Approximately 20% of patients experience chronic post-surgical pain (CPSP) after total knee replacement (TKR). There is scope to improve assessment of CPSP after TKR, and this study aimed to develop a core outcome set.


Eighty patients and 43 clinicians were recruited into a three-round modified Delphi study. In Round 1, participants were presented with 56 pain features identified from a systematic review, structured interviews with patients and focus groups with clinicians. Participants assigned importance ratings, using a 1-9 scale, to individual pain features; those features rated as most important were retained in subsequent rounds. Consensus that a pain feature should be included in the core outcome set was defined as the feature having a rating of 7-9 by ≥70% of both panels (patients and clinicians) and 1-3 by ≤15% of both panels or rated as 7-9 by ≥90% of one panel.
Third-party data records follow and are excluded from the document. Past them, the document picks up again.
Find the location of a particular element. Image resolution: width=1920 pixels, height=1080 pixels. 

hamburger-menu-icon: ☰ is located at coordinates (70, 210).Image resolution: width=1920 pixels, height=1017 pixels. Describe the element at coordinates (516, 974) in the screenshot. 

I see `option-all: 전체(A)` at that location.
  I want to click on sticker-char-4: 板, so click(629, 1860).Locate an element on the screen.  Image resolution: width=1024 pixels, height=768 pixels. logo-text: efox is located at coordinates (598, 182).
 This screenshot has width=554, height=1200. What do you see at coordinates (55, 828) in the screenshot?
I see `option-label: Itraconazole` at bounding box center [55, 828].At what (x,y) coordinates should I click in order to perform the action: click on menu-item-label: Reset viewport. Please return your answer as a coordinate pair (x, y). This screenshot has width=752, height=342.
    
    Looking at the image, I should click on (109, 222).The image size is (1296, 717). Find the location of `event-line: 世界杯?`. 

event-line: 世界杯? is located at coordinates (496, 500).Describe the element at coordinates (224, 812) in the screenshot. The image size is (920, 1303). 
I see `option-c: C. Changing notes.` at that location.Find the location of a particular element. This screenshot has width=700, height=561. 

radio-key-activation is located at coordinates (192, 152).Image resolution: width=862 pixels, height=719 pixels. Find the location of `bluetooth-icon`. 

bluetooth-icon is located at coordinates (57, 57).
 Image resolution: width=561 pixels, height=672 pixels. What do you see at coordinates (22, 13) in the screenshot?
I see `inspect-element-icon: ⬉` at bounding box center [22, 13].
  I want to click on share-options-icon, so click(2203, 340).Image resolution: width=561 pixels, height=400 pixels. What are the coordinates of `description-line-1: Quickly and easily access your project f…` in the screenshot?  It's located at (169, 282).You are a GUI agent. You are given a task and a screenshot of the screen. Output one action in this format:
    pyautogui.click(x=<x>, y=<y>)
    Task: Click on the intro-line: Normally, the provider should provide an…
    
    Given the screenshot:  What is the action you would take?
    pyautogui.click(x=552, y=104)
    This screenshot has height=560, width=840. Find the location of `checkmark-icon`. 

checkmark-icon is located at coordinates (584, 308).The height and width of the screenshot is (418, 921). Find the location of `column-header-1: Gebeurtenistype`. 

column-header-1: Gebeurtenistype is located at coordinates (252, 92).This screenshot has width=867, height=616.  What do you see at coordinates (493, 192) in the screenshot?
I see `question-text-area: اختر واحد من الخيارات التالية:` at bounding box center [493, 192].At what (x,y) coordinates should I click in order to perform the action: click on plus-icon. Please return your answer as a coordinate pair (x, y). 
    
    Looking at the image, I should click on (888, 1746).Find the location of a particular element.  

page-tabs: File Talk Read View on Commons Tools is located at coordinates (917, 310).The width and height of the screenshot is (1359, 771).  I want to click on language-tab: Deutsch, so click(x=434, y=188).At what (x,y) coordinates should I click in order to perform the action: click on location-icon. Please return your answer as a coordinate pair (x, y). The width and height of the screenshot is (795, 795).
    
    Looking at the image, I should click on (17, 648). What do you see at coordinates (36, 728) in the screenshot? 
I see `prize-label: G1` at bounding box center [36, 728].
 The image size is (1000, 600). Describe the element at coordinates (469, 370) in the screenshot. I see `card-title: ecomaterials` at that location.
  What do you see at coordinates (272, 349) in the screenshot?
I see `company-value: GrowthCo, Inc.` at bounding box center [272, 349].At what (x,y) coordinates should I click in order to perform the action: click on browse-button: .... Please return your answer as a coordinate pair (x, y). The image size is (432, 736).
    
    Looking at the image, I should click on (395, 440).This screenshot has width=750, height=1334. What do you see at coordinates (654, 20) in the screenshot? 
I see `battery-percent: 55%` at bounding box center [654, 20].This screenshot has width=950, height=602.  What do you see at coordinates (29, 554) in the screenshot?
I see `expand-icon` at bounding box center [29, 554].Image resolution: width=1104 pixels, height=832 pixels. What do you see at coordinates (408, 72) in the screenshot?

Round 1 was completed by 71 patients and 39 clinicians, and Round 3 by 62 patients and 33 clinicians. The final consensus was that 33 pain features were important. These were grouped into an 8-item core outcome set comprising: pain intensity, pain interference with daily living, pain and physical functioning, temporal aspects of pain, pain description, emotional aspects of pain, use of pain medication, and improvement and satisfaction with pain relief.


This core outcome set serves to guide assessment of CPSP after TKR. Consistency in assessment can promote standardized reporting and facilitate comparability between studies that address a common but understudied type of CPSP.